By divine design, men and women are intended to progress together toward perfection and a fulness of glory. Because of their distinctive temperaments and capacities, males and females each bring to a marriage relationship unique perspectives and experiences. The man and the woman contribute differently but equally to a oneness and a unity that can be achieved in no other way. The man completes and perfects the woman and the woman completes and perfects the man as they learn from and mutually strengthen and bless each other. “Neither is the man without the woman, neither the woman without the man, in the Lord”  -Elder Bednar

Thursday, May 3, 2012

Eternal Truth



Family relationships can and will exist beyond the grave.

**EXCERPTED DATA:**
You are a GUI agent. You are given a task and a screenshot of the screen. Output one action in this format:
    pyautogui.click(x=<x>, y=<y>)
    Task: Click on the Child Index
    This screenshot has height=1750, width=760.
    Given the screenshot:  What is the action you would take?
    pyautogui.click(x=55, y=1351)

...

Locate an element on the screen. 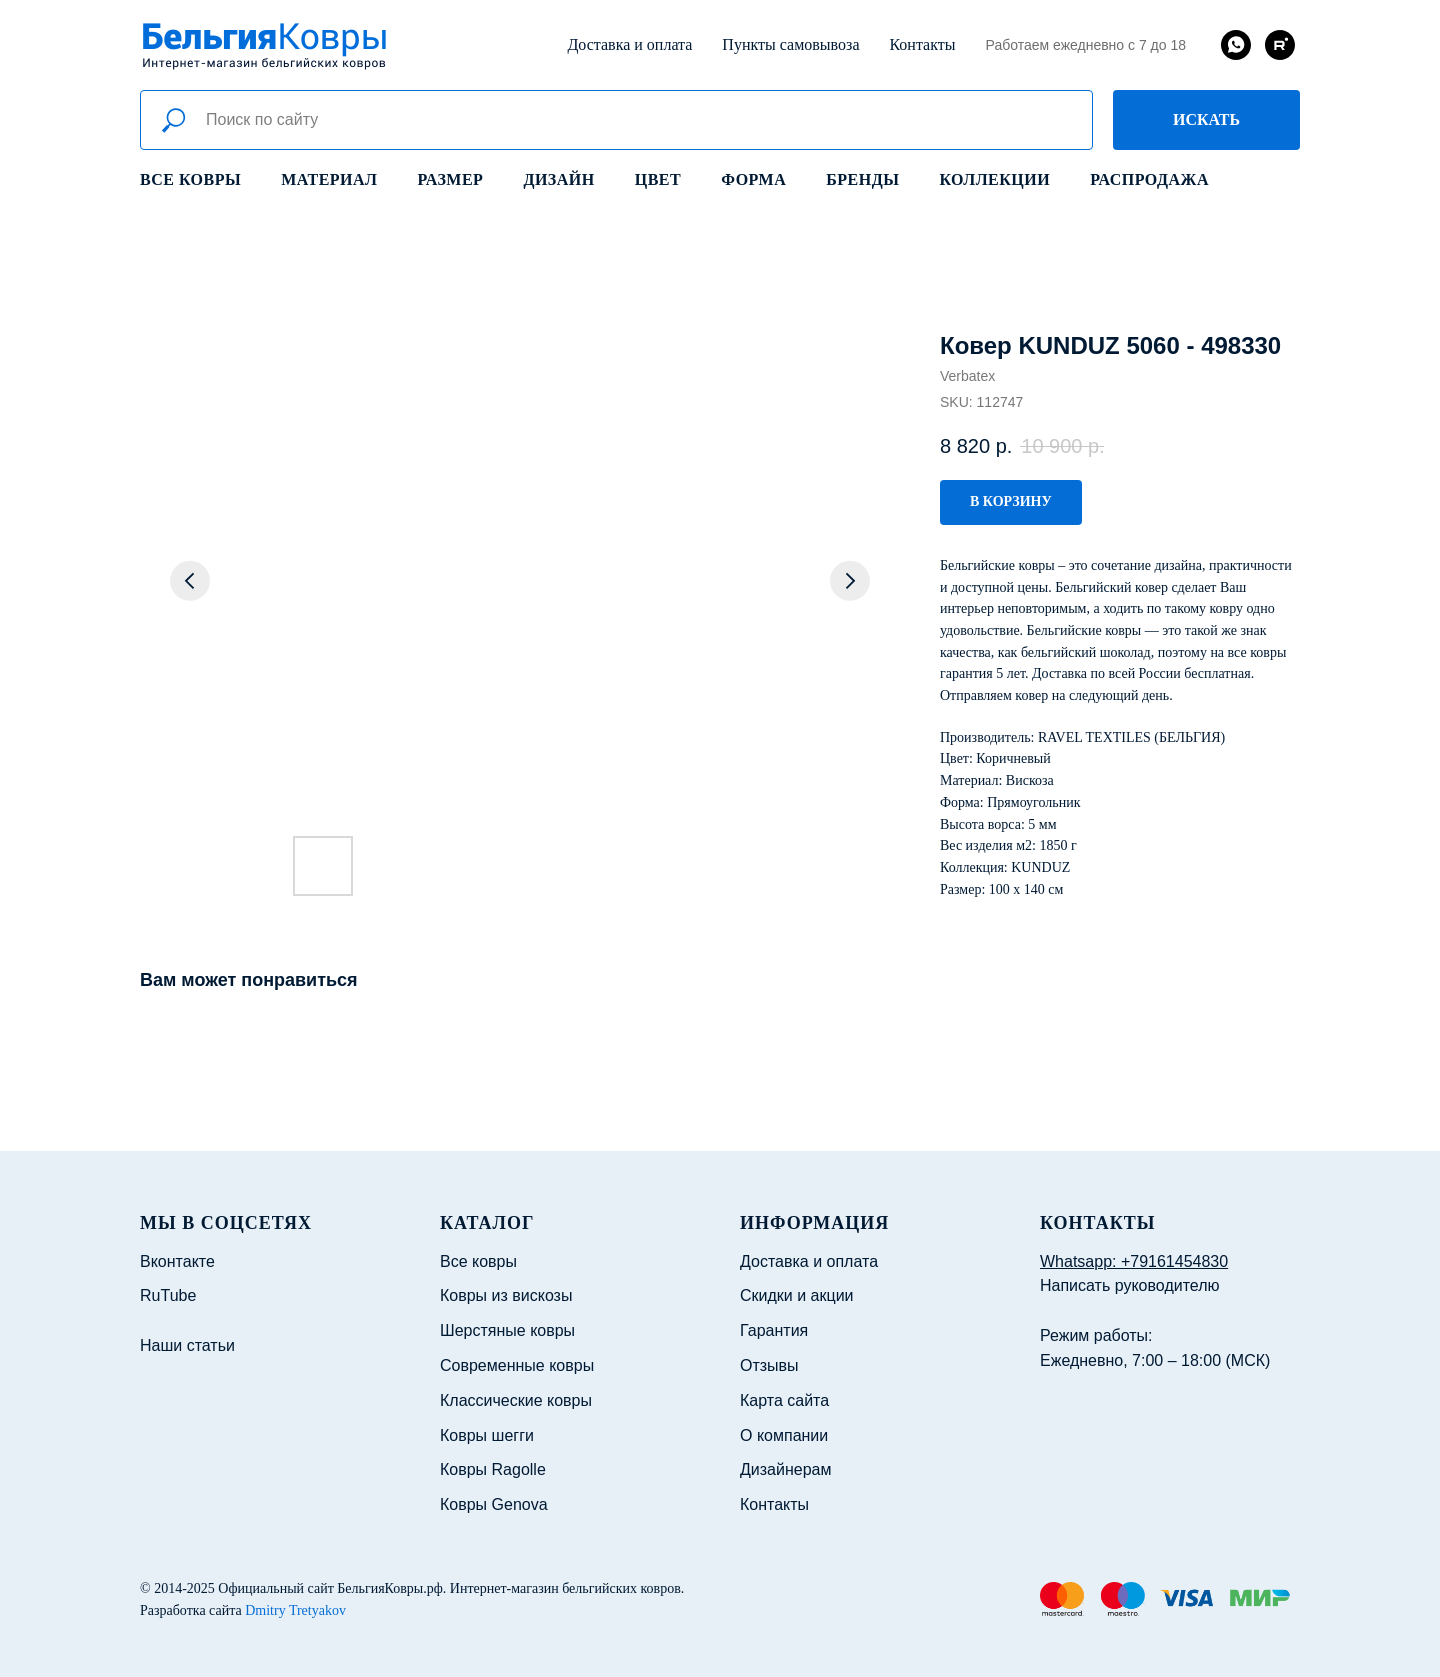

**STATED GOAL 1:**
Gather every line of the entries that contains the word "screenshot".
**STATED GOAL 2:**
Carry on the passage about marriage and eternal families, starting right after its final sentence.
The passage and the entries are unrelated material.

**EXPECTED ANSWER 1:**
You are a GUI agent. You are given a task and a screenshot of the screen. Output one action in this format:
    This screenshot has height=1750, width=760.
    Given the screenshot:  What is the action you would take?

**EXPECTED ANSWER 2:**
Thursday, April 26, 2012

Trends in Cohabitation

In class we had a great discussion on different trends in the world today such as people delaying marriage, low birthrates, high unwed birthrates, moms in the workforce, pre-marital sex, and cohabitation. The one that caught my attention the most was cohabitation, because the numbers were extremely high and there has been a lot of research done on cohabitation. And it has been proved to lead to unhealthy relationships and more divorces in future marriages. On Family Profiles I was able to find percentages of cohabitation in recent years. The percentage of women ages 19-44 who have ever cohabited has increased by 75% over the past 20 years. In 1987, one-third of women had ever cohabited, and in 2006-2008, over half (58%) had ever cohabited. And increase in cohabitation exists in every age group. The greatest increase (163%) in cohabitation occurred among women ages 40-44. Over the last two decades, there has been a 40% increase in cohabitation among women ages 19-24. Cohabitation has become a way of things, but not necessarily a happy way. In the past it was believed that cohabitation was the right way to do things, and that it was a sort of testing to see if they could live with their future marriage partner. But that belief has been research a lot, and proved to be wrong. Coupes who cohabit before marriage tend to be less satisfied with their marriages and more likely to divorce, than couples who do not.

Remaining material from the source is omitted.